Jordan Clark

No. 33 – New York Jets
- Position: Safety
- Roster status: Active

Personal information
- Born: April 22, 2001 (age 25) Baton Rouge, Louisiana, U.S.
- Listed height: 5 ft 9 in (1.75 m)
- Listed weight: 184 lb (83 kg)

Career information
- High school: University Lab (Baton Rouge)
- College: Arizona State (2019–2023) Notre Dame (2024)
- NFL draft: 2025: undrafted

Career history
- New York Jets (2025–present);

Career NFL statistics as of 2025
- Total tackles: 9
- Games played: 6
- Stats at Pro Football Reference

= Jordan Clark (American football) =

American football player (born 2001)

Jordan Clark (born April 22, 2001) is an American professional football safety for the New York Jets of the National Football League (NFL). He played college football for the Arizona State Sun Devils and Notre Dame Fighting Irish.

== Early life ==
Clark attended Louisiana State University Laboratory School in Baton Rouge, Louisiana. He played in the Under Armour All-America Game. He committed to play college football for the Arizona State Sun Devils.

== College career ==
After five seasons at Arizona State, Clark transferred to Notre Dame.

===College statistics===

| Year | Team | Games |  | Tackles |  |  |  | Interceptions |  |  |  | Fumbles |  |  |
| GP | GS | Total | Solo | Ast | Sack | PD | Int | Yds | TD | FF | FR | TD |
| 2019 | Arizona State | 2 | 0 | 5 | 5 | 0 | 0.0 | 0 | 0 | 0 | 0 | 0 | 0 | 0 |
| 2020 | Arizona State | 4 | 2 | 16 | 11 | 5 | 0.0 | 2 | 0 | 0 | 0 | 0 | 0 | 0 |
| 2021 | Arizona State | 12 | 2 | 21 | 19 | 2 | 0.0 | 2 | 1 | 0 | 0 | 0 | 0 | 0 |
| 2022 | Arizona State | 11 | 9 | 47 | 36 | 11 | 0.0 | 4 | 2 | 38 | 1 | 0 | 0 | 0 |
| 2023 | Arizona State | 11 | 10 | 50 | 30 | 20 | 0.0 | 9 | 0 | 0 | 0 | 0 | 0 | 0 |
| 2024 | Notre Dame | 16 | 8 | 37 | 29 | 8 | 0.0 | 5 | 1 | 2 | 0 | 0 | 0 | 0 |
| Career |  | 56 | 31 | 176 | 130 | 46 | 0.0 | 22 | 4 | 40 | 1 | 0 | 0 | 0 |

==Professional career==

Clark signed with the New York Jets as an undrafted free agent on May 9, 2025. Clark was waived on August 26 and re-signed to the practice squad the next day. On December 6, Clark was signed to the active roster.

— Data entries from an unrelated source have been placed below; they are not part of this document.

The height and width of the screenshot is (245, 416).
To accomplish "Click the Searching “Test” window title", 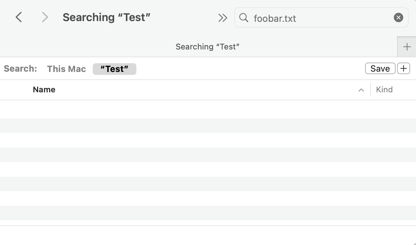I will [x=107, y=17].
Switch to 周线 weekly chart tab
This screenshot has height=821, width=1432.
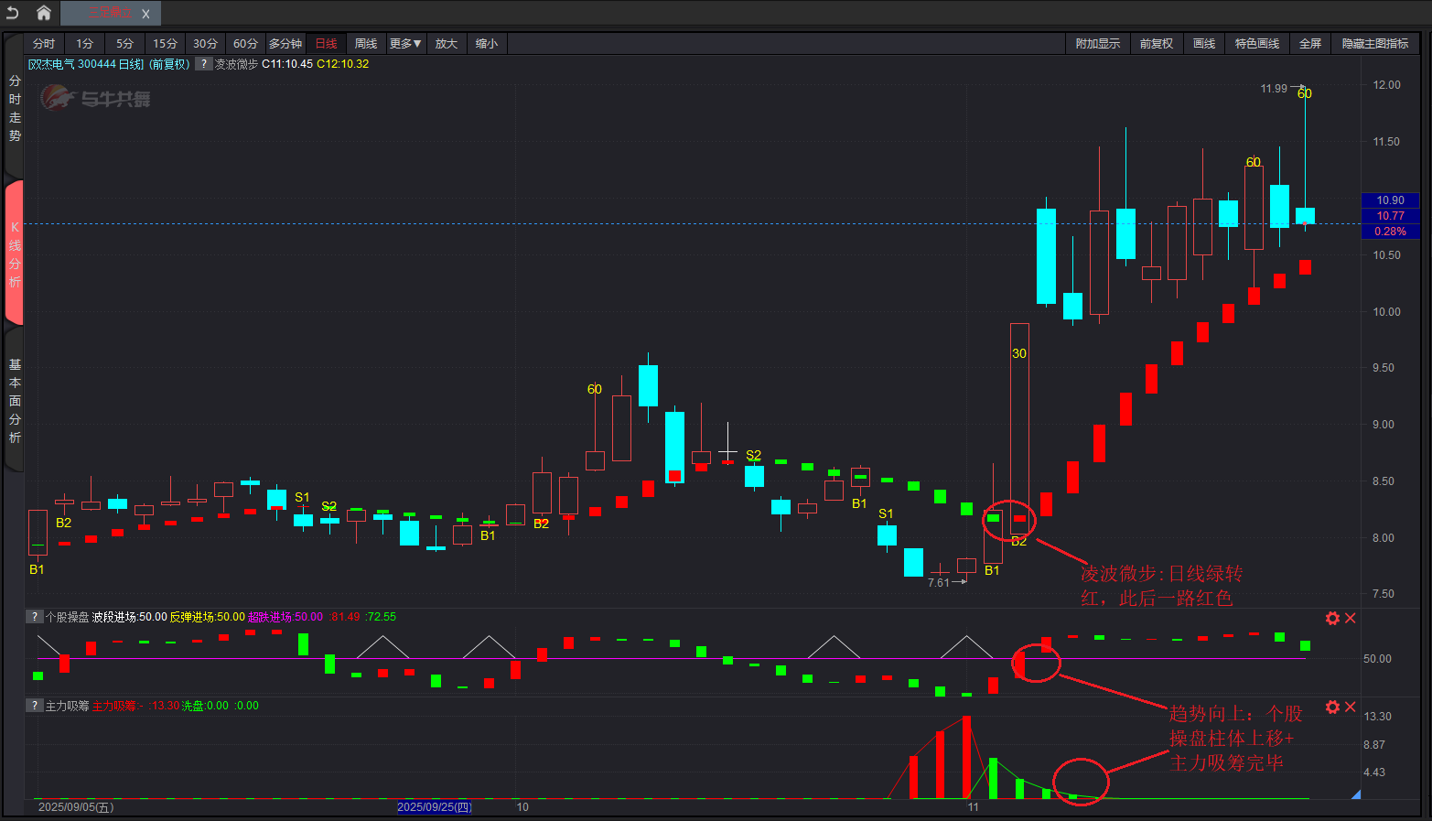pos(366,44)
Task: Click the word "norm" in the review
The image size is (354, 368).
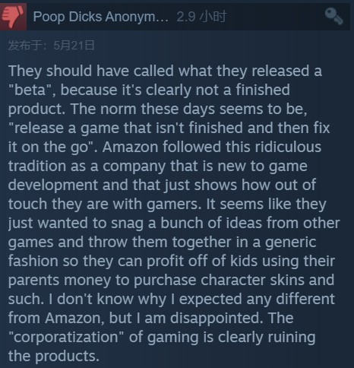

On August 30, 2026, Clark was waived by the Jets and re-signed to the practice squad. He was promoted to the active roster on September 15.

Pre-draft measurables
| Height | Weight | Arm length | Hand span | Wingspan | 40-yard dash | 10-yard split | 20-yard split | 20-yard shuttle | Three-cone drill | Vertical jump | Broad jump | Bench press |
| 5 ft 9+1⁄4 in (1.76 m) | 184 lb (83 kg) | 29+3⁄8 in (0.75 m) | 8+3⁄4 in (0.22 m) | 5 ft 11+3⁄8 in (1.81 m) | 4.64 s | 1.62 s | 2.70 s | 4.34 s | 7.33 s | 36.5 in (0.93 m) | 10 ft 4 in (3.15 m) | 18 reps |
All values from Pro Day

==Personal life==
Clark is the son of former NFL safety Ryan Clark, who currently hosts the weekly highlight show Inside the NFL.